Son inesperados los caminos por los que se llega a un libro. Por caso, quien esto escribe, persona más bien torpe a la hora de cocinar, anduvo por estos días leyendo –y disfrutando– un libro de cocina al que nunca habría prestado atención de no haber reparado en un pequeño detalle: el prólogo escrito por Milena Busquets.

El libro en cuestión se llama Una escritora en la cocina, fue publicado por Libros del Asteroide con traducción de Regina López Muñoz, y es un encantador entretejido de reflexiones, anécdotas y recetas (¡cómo no!) de la estadounidense Laurie Colwin (1944-1992). Pero antes de ir a Colwin y su capacidad para convencer hasta al más hereje de que podría haber algo realmente bueno –y no mera abnegación o rutina– allí, en los territorios de la cocina casera, quisiera apuntar algo sobre Busquets.
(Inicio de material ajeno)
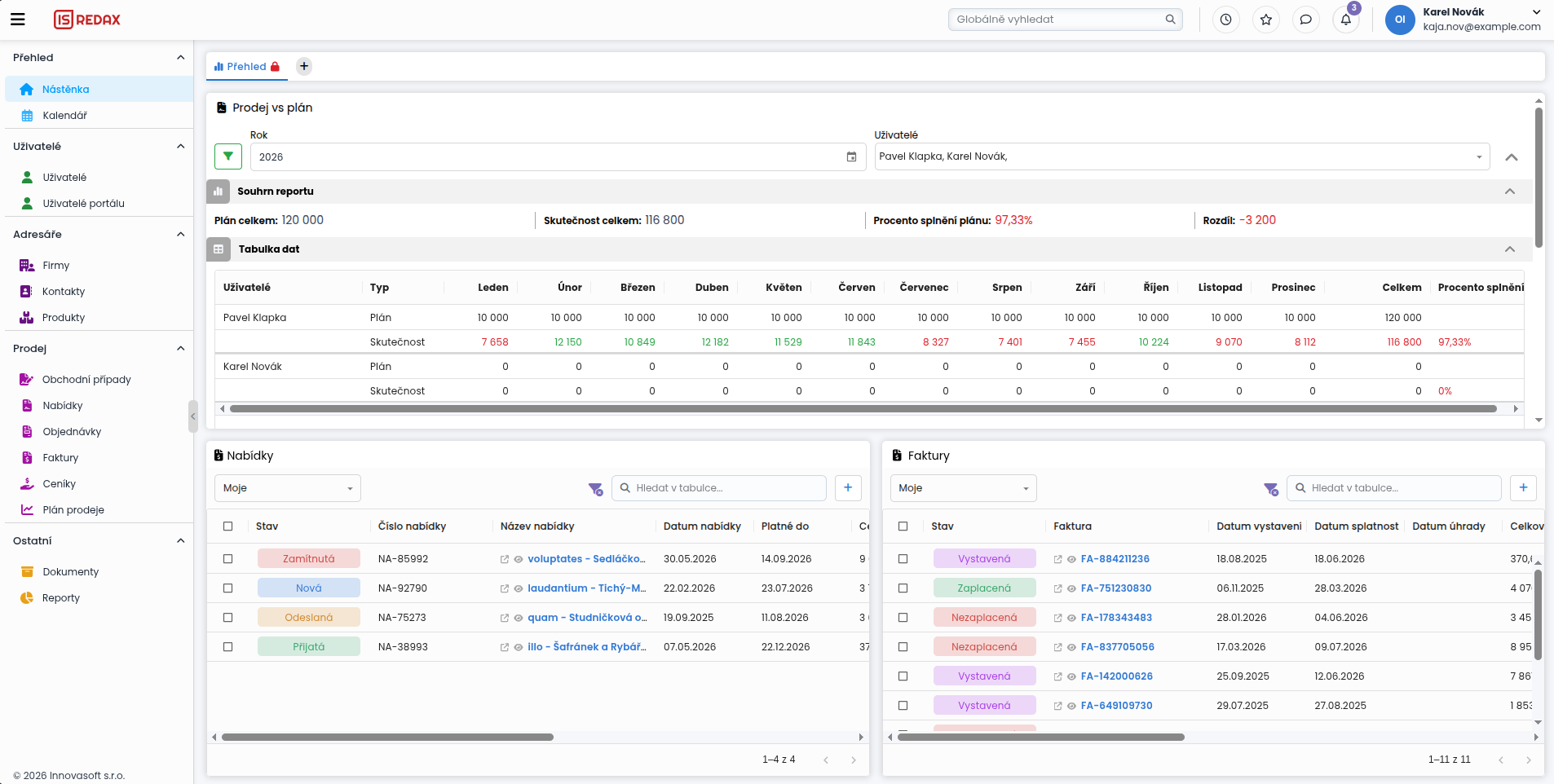
Task: Open offer link voluptates - Sedláčko...
Action: pos(586,559)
Hace ya unos cuantos años, cuando leí su segundo libro, También esto pasará (Anagrama), amé la fluidez de la escritura y la capacidad para navegar tanto la liviandad–idas y venidas entre Barcelona y la costa mediterránea, encuentros con amantes, rencillas con amigas– como aquello que nada tiene de liviano: el duelo por la muerte de una madre.

Blanca, la protagonista de la novela, es un evidente alter ego de la escritora. Y la figura por cuya pérdida no encuentra consuelo se parece mucho a Esther Tusquets, madre de Milena, hija a su vez de la clase acomodada catalana, mujer culta a más no poder, escritora, editora –dirigió la editorial Lumen–, mujer que supo dejar huella y que en su momento ajustó cuentas con su propia clase en libros como, por ejemplo, Habíamos ganado la guerra.

Laurie Colwin –más allá de sus dotes culinarias– escribe muy bien. Y leer es un placer demasiado similar, a veces, al de saborear un plato nutritivo, servido en su punto justo

Son inesperados los caminos por los que llegamos a los libros e imprevisibles las zonas que esos libros tocarán en cada uno de nosotros. De También esto pasará recuerdo, además de la frescura y el erotismo de ciertos pasajes, la punzada de dolor cada vez que la protagonista volvía a sentir que su mundo se hundía porque la madre ya no estaba en él.

Pero también recuerdo el sabor –¿también se sazona la escritura?– de algunas situaciones ínfimas, perfectas para que algunas nos identificáramos con la narradora como quien descubre a una hermana.

Blanca no solo no es una experta cocinera, sino que además los secretos de la cocina la tienen sin cuidado. Se sostiene en el permiso que alguna vez le otorgara un pediatra: sus dos hijos se mantendrían sanos incluso si ella recurría a menudo a los envíos de comida hecha; solo tenía que garantizar que siempre hubiera fruta y lácteos en la casa. Recuerda también la indicación que alguna vez le impartiera su madre: ninguna culpa por no cocinar, pero siempre una botella de champagne y algún trozo de queso en la heladera.

En el prólogo a Una escritora en la cocina, Busquets insiste con esta particular filosofía familiar: “He cocinado y cocino de forma muy esporádica –escribe–. Mi abuela no sabía hacer ni un huevo frito. Mi madre solo sabía hacer huevos fritos y arroz hervido (magistralmente, eso sí). Yo he mejorado un poco la estirpe familiar, pero no mucho”. Cuenta que, así y todo, al libro de Colwin “se lo devoró” en dos días. Y doy fe de que algo así es perfectamente posible.

Porque Laurie Colwin –más allá de sus dotes culinarias– escribe muy bien. Y leer es un placer demasiado similar, a veces, al de saborear un plato nutritivo, servido en su punto justo.

En Una escritora en la cocina, la autora nos introduce en su vida al compás de cacerolas, hornallas e ingredientes: la vida en un ínfimo departamento de estudiante, la gracia de compartir ágapes con amigos, la emoción de cocinar en el marco de un voluntariado social. Colwin no es en absoluto solemne; se permite el humor y capítulos como “Cenas vomitivas. Mi testimonio”. Su libro respira espíritu neoyorquino: urbano, sofisticado y, al mismo tiempo, próximo. Tras leerlo, dan ganas de alguna vez poder llamar–tal como lo hace Colwin–”mi amada cocina” a ese específico sector del hogar.